W postanowieniu z 19.08.2009r. III CSK 7/09, Sąd Najwyższy wyraził pogląd, że instytutem w rozumieniu art. 290 § 1 KPC może także być spółka z o.o., a kryterium podstawowym pozwalającym dany podmiot uznać za instytut, na gruncie omawianego unormowania, jest prowadzenie przez niego badań naukowych. Warto przy tym zauważyć, że także w znacznie wcześniejszym orzecznictwie Sąd Najwyższy opowiadał się za rozszerzającą wykładnią art.290§1 KPC, stwierdzając między innymi w postanowieniu z 12.02.1987r. II CZ 15/87), iż jakkolwiek przepisy kodeksu postępowania cywilnego dotyczące opinii biegłych wskazują na możliwość zażądania opinii instytutu naukowego lub naukowo-badawczego, jednakże nie budzi wątpliwości, że i inne jednostki organizacyjne, niemające statusu takiego instytutu, mogą wydawać opinię, jeżeli tylko mają potrzebne wiadomości specjalne. Także w doktrynie opowiedziano się za szerszym nadaniu znaczenia instytutu występującego w art.290§1 KPC i objęcia jego zakresem wszystkich jednostek prowadzących badania naukowe, mające odpowiednią strukturę organizacyjną i techniczną umożliwiającą jej wydanie opinii, w tym także jednostek prywatnych (Kodek postępowania cywilnego CH BECK 2016r. pod redakcją A. Marciniaka i K. Piaseckiego tom I str.1277 i podana tam literatura prawnicza).

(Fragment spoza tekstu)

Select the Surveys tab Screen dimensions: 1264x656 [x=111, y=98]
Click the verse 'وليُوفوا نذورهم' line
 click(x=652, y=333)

Propozycje zmian przepisów w zakresie statusu instytucji naukowej i specjalistycznej w postępowaniu karnym.
Mimo tego, że dotychczasowe próby uregulowania ustroju biegłych sądowych, w tym statusu instytucji naukowych i specjalistycznych, a także instytutów naukowych i naukowo badawczych okazały się bezskuteczne, to propozycje rozwiązań zawartych w tych projektach można by zastosować przy nowelizacji obowiązujących przepisów, albo stworzeniu kolejnego kompleksowego projektu ustawy o biegłych sądowych. Nie ulega wątpliwości, iż najbardziej wskazanym rozwiązaniem doprecyzowania pojęcia instytucji naukowej lub specjalistycznej w rozumieniu art. 193 § 2 KPK oraz instytutu naukowego lub naukowo badawczego w rozumieniu art.290§1 KPC, jest wprowadzenie konkretnej definicji tych instytucji w przepisach ustrojowych o randze ustawy, najlepiej w kompleksowej ustawie o biegłych sądowych, uwzględniającej status biegłych instytucjonalnych, do której mogłyby odsyłać przepisy procedury karnej i procedury cywilnej.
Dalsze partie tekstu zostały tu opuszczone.